In the entries below, which lines run from the one containing "Given: Follow the other sellers link" to the one containing "This screenshot has width=421, height=134."? Copy exactly those lines, ends included, and no others.

-- Information supplied follows --

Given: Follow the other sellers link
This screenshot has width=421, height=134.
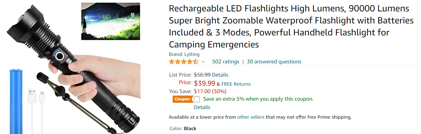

-- Information supplied concluded --
-- Information supplied follows --

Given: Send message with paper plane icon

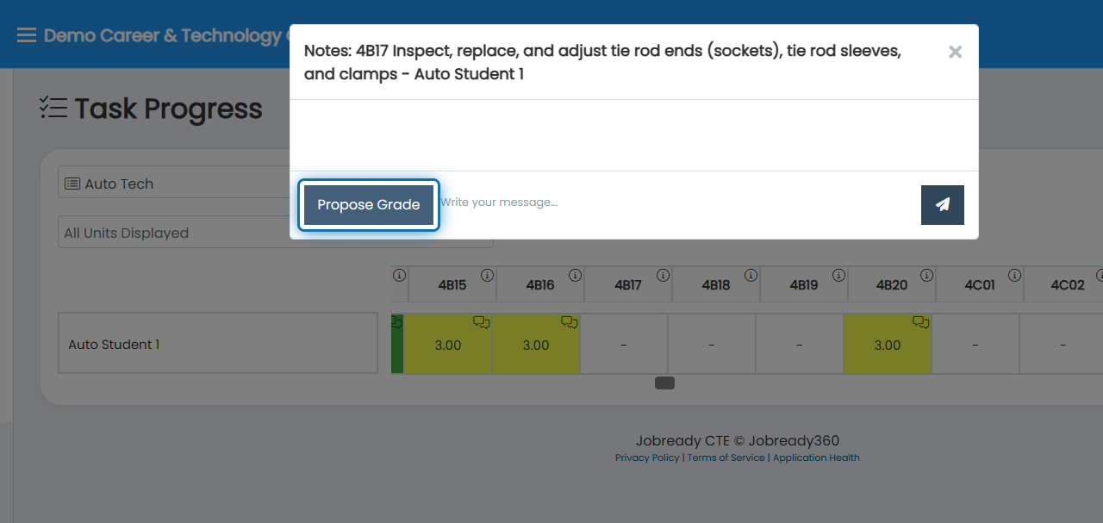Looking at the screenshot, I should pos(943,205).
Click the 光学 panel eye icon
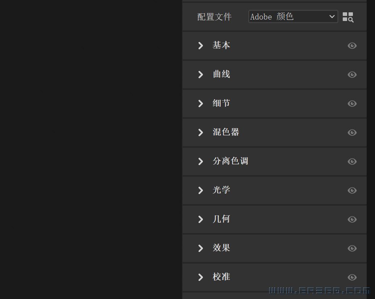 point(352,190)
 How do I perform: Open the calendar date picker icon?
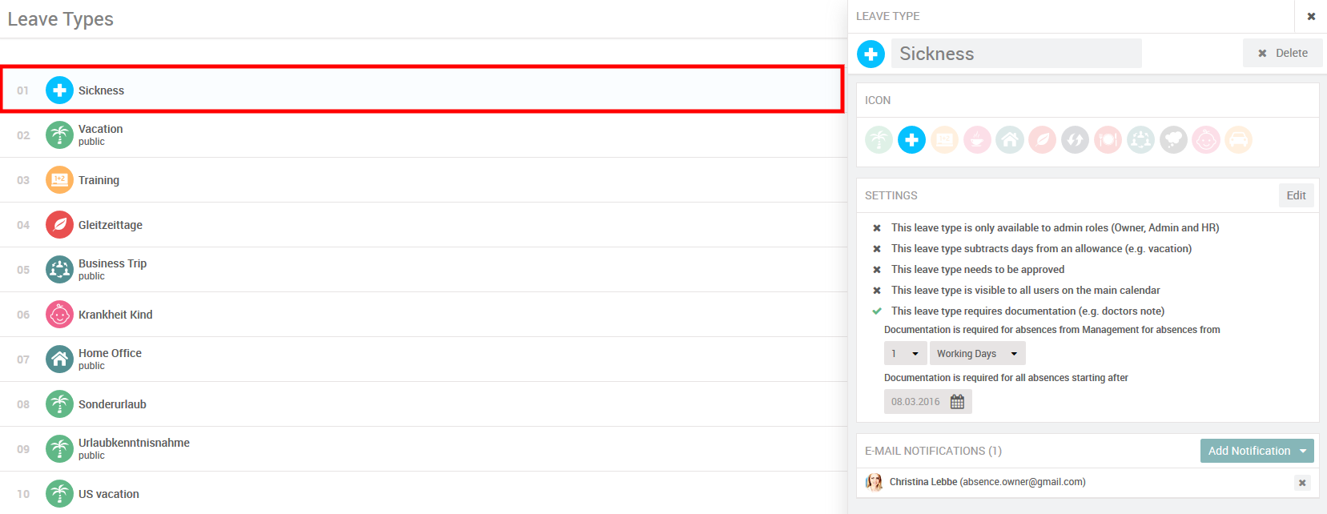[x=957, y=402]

-- Information supplied concluded --
-- Information supplied follows --

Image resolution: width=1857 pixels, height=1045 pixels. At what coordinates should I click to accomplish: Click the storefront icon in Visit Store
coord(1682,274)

-- Information supplied concluded --

- **Solution to this exercise**
Given: Follow the other sellers link
This screenshot has width=421, height=134.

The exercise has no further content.